◆ ACTIVITY 1:
Answer these questions about the passage on wilderness panic:
(a) In a bear encounter, who does Auerbach say should take the Xanax?
(b) What is the second field-proven way Auerbach gives to prevent or mitigate panic?
(c) What river do Schimelpfenig's wilderness medicine classes chop a hole in?
◆ ACTIVITY 2: Write out the part of the passage on wilderness panic that begins at the words "According to Auerbach, there" and stops after "trying to remedy.".

◆ SOURCE PASSAGE:
━━━━━━━━━━━━━━━━

“I wouldn’t want someone afraid to cross a river to pop a Xanax on the bank,” Auerbach adds. “It could slow their reflexes. And in the case of a bear encounter, you want the bear to take Xanax. Not you.”
According to Auerbach, there are only two field-proven ways to prevent or mitigate panic: 1) Understand the psychology and physiology of panic, along with its symptoms and treatment, so you can quickly recognize the symptoms and immediately implement stress-reduction methods. 2) Train yourself for specific, potential panic situations.
Most of us head into the hills with considerable gear and a sizable set of technical skills. We know how to use a map and compass—because we’ve practiced it. We know how to set up our tent and light our stove—because we’ve practiced it. We may even know how to splint a leg or identify the symptoms of altitude sickness—again, because we’ve practiced. But how many of us practice panic? Not enough. And that’s a problem NOLS instructor Schimelpfenig is trying to remedy.
“In our wilderness medicine classes, to practice self-rescue, we’ll actually chop a hole in the ice of [Wyoming’s] Popo Agie River and ask volunteers to jump in,” says Schimelpfenig. “It hurts right away. Their breathing and heart rate skyrocket.”

━━━━━━━━━━━━━━━━

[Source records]
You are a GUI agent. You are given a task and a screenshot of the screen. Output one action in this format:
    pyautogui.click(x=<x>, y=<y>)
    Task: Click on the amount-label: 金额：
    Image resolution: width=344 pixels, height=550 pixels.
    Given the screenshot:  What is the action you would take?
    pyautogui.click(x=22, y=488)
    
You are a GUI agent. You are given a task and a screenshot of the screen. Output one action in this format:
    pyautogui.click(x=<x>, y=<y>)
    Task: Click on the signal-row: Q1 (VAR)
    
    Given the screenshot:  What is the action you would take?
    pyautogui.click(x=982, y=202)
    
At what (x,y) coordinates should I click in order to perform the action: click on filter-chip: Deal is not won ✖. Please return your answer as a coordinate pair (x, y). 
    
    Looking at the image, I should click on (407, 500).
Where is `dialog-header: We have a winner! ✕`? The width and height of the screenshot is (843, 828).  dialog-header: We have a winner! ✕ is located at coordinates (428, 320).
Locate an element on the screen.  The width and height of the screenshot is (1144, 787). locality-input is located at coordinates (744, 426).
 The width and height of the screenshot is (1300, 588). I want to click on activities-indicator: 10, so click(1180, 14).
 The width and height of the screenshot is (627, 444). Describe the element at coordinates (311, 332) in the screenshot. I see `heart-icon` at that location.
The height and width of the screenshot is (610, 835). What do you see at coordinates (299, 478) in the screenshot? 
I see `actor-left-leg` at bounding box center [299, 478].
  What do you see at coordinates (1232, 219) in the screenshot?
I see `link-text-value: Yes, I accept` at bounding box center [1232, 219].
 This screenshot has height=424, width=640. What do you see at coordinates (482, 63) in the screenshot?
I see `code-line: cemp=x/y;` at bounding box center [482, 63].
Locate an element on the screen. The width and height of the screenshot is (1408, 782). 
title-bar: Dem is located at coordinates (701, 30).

━━━━━━━━━━━━━━━━

◆ ANSWER SECTION 1:
(a) The bear, not you.
(b) Train yourself for specific, potential panic situations.
(c) Wyoming's Popo Agie River.

◆ ANSWER SECTION 2:
According to Auerbach, there are only two field-proven ways to prevent or mitigate panic: 1) Understand the psychology and physiology of panic, along with its symptoms and treatment, so you can quickly recognize the symptoms and immediately implement stress-reduction methods. 2) Train yourself for specific, potential panic situations.
Most of us head into the hills with considerable gear and a sizable set of technical skills. We know how to use a map and compass—because we’ve practiced it. We know how to set up our tent and light our stove—because we’ve practiced it. We may even know how to splint a leg or identify the symptoms of altitude sickness—again, because we’ve practiced. But how many of us practice panic? Not enough. And that’s a problem NOLS instructor Schimelpfenig is trying to remedy.